— start of Text segment —

Delay on a route depends on the forwarding node and improper selection of forwarding node hampers QoS. In [52], the selection of one of the fittest forwarding nodes is discussed. They focused on the optimal selection strategy of forwarding node from collections of candidates. The optimal forwarding node maintains to wake upstate to avoid waiting for packets in the queues at different stages. They implemented this strategy by proposing an algorithm named Optimization Duty-Cycle and Size of Forwarding Node Set algorithm and showed better results in the reduction of delay. The clustering technique used in WSN also experience delay. This technique is composed of a cluster head node, that sends data to the sink node collected from their neighboring nodes. In [53], the authors aimed to maintain a trade-off between energy consumption and delay. They pointed out that low reliability leads to data re-transmission and causes delay. They proposed Broadcasting Combined with Multi-NACK/ACK, an algorithm for data gathering. Their algorithm showed efficient delay as well as energy consumption. It is found that for a large network, multiple gateways are required to maintain the service. In [54], authors discussed issue on relating to multi gateways in IoT based WSN. They experienced an increase in delay with the rise in the number of gateways. They proposed an algorithm for a gateway to gateway load balancing algorithm to maintain a certain delay. Data fusion in a wireless sensor network collect data from multiple sources and extract useful and accurate information. Data fusion causes delay overhead and it leads to high power consumption. So to maintain a trade-off between delay and energy, authors in [55], proposed a hybrid delay-aware adaptive clustering. A node with multiple sensors has to process and communicate data for different sensed parameters in the network resulting in high end-to-end delay and high energy consumption. The same situation is depicted in [56], where authors have proposed a multiple tree algorithm to improve the network performance. In this algorithm, a strategy is provided where nodes having equipped with a single sensor are considered to form a tree-based topology. This helps in reducing the end-to-end delay as well as consumption of energy in WSN (Table 5).

— end of Text segment —
— start of Information shown —

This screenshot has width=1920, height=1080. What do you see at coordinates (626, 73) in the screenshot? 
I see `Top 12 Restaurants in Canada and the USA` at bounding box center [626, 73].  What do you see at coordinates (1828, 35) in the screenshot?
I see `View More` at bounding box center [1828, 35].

— end of Information shown —

- What is required:
Answer these questions from the passage on delay in wireless sensor networks.
(a) What algorithm did the authors of [53] propose for data gathering?
(b) In [54], what happened to delay as the number of gateways rose?
(c) In the multiple tree algorithm of [56], which nodes form the tree-based topology?

- Written solution:
(a) Broadcasting Combined with Multi-NACK/ACK.
(b) Delay increased.
(c) Nodes equipped with a single sensor.